Short problem =>
Which lines in the data below contain the string "text"? Copy each one out in full.

===== Data records =====

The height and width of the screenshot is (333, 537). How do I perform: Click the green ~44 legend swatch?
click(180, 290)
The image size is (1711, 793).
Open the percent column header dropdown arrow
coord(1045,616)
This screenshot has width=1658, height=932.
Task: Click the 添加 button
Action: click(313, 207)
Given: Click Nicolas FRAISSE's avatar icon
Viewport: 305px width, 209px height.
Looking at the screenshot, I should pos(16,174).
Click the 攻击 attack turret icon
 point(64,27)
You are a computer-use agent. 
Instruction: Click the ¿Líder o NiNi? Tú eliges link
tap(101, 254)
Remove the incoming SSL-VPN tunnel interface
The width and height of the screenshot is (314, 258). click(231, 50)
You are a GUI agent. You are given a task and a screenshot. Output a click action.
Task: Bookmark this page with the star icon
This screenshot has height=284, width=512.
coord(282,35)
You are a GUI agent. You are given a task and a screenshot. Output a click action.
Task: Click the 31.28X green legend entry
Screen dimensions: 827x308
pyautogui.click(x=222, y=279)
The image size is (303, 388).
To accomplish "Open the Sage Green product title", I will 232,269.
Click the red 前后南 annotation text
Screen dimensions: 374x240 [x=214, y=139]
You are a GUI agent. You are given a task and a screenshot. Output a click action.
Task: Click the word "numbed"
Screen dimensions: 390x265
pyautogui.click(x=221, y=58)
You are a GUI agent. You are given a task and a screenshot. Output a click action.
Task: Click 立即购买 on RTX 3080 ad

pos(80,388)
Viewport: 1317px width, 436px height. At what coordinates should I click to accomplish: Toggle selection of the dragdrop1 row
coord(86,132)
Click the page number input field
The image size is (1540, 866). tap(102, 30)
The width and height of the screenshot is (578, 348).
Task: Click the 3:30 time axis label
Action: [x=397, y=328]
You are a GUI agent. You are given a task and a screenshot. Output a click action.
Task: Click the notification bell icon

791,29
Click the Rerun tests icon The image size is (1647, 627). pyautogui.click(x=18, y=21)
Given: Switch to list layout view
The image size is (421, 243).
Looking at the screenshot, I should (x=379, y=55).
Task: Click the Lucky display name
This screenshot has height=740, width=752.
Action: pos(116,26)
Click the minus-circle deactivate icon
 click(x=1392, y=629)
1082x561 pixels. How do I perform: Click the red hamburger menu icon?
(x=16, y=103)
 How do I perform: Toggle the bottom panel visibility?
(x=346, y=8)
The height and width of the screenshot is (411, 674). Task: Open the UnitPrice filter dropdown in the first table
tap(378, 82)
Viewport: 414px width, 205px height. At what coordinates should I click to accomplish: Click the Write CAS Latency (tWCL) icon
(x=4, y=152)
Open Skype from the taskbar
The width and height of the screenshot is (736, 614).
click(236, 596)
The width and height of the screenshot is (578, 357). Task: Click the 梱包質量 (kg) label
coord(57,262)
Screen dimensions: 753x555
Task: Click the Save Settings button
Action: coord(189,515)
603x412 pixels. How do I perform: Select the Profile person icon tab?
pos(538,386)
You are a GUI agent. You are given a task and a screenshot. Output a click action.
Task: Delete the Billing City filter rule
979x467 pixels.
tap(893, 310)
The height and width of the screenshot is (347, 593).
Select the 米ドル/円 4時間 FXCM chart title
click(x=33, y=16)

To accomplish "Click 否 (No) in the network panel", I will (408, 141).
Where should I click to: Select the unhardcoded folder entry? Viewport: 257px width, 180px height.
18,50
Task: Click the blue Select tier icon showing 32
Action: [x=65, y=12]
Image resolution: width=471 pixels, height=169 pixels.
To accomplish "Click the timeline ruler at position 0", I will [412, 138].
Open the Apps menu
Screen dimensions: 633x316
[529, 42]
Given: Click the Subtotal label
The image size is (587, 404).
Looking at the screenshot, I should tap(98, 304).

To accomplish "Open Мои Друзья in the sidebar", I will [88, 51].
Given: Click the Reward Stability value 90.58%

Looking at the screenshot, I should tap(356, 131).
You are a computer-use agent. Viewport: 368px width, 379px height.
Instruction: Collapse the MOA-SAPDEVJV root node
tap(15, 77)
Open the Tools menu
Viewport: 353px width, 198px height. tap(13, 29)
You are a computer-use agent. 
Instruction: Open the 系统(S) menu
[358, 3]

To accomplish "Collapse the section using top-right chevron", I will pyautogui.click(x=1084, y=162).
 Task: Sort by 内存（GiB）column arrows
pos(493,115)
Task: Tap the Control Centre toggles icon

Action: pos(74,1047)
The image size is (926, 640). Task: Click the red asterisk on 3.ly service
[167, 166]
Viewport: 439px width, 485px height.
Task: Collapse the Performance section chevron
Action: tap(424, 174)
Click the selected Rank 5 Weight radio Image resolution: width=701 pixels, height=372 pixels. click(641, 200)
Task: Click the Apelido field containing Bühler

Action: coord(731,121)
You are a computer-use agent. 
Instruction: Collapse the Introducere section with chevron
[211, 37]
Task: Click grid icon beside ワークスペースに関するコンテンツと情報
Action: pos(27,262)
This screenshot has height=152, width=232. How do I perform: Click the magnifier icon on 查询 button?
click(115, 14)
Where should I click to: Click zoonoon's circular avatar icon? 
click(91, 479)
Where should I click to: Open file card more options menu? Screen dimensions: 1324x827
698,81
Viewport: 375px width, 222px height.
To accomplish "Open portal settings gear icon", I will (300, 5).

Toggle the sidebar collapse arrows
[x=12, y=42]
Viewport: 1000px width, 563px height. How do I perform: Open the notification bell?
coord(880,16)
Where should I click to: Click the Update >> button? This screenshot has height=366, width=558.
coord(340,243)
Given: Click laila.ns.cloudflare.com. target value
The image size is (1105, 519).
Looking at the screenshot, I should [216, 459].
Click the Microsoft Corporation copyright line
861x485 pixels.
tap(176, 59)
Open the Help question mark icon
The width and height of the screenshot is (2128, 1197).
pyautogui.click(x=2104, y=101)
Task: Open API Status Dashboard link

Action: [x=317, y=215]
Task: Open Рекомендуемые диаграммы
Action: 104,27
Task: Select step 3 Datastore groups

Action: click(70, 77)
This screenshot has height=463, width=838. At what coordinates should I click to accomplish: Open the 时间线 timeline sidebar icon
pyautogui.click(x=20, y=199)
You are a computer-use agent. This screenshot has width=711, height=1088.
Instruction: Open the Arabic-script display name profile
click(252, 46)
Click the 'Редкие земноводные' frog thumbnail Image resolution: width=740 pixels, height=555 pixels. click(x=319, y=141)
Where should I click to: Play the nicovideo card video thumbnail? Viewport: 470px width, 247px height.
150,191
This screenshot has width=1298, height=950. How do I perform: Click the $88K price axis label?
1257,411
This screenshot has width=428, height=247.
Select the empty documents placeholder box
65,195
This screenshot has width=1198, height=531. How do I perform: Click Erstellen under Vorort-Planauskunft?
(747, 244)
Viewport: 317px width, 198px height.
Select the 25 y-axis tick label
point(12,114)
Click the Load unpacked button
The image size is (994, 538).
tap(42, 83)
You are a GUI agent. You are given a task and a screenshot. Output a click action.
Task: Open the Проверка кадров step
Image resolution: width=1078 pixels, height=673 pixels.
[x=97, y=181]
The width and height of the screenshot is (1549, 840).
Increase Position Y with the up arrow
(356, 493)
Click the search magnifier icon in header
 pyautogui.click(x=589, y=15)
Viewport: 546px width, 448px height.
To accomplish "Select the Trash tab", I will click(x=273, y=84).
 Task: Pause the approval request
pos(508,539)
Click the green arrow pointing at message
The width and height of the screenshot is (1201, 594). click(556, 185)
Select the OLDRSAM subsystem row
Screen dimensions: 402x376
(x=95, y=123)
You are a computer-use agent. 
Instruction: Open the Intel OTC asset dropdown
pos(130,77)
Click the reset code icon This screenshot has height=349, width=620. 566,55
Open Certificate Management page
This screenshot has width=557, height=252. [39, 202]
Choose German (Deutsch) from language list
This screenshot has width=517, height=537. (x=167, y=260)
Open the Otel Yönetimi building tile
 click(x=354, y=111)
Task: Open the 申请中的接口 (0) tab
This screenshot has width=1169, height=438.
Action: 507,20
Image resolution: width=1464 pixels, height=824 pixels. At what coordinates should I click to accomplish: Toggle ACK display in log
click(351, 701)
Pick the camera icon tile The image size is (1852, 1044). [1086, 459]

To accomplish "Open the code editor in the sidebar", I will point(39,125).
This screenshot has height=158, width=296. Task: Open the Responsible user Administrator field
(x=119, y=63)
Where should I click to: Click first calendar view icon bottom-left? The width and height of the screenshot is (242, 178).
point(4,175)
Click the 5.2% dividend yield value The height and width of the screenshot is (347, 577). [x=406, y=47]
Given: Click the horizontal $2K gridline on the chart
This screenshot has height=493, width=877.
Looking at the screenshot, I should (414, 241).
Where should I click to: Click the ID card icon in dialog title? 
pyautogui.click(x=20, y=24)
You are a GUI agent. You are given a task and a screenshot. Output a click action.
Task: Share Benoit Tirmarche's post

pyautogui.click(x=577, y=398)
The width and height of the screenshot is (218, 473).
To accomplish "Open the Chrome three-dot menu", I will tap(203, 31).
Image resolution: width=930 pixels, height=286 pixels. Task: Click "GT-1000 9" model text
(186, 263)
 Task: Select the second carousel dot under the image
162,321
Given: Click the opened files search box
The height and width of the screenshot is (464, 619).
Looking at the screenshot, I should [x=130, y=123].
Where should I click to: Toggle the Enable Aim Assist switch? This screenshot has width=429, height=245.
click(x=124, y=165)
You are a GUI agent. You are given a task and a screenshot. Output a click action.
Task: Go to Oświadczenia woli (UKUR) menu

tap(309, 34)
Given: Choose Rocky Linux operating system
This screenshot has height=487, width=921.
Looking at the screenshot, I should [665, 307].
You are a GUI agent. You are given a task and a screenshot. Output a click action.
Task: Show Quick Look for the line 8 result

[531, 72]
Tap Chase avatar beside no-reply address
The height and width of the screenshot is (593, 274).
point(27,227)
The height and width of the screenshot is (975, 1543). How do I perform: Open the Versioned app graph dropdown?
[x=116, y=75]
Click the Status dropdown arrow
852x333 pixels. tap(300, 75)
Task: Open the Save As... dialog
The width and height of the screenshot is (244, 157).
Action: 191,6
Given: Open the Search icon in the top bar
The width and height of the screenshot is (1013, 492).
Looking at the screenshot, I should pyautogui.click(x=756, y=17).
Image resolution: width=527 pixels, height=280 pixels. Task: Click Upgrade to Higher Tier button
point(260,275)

=====

Result for this task =>
Click the red 前后南 annotation text
Image resolution: width=930 pixels, height=286 pixels. Task: Click "GT-1000 9" model text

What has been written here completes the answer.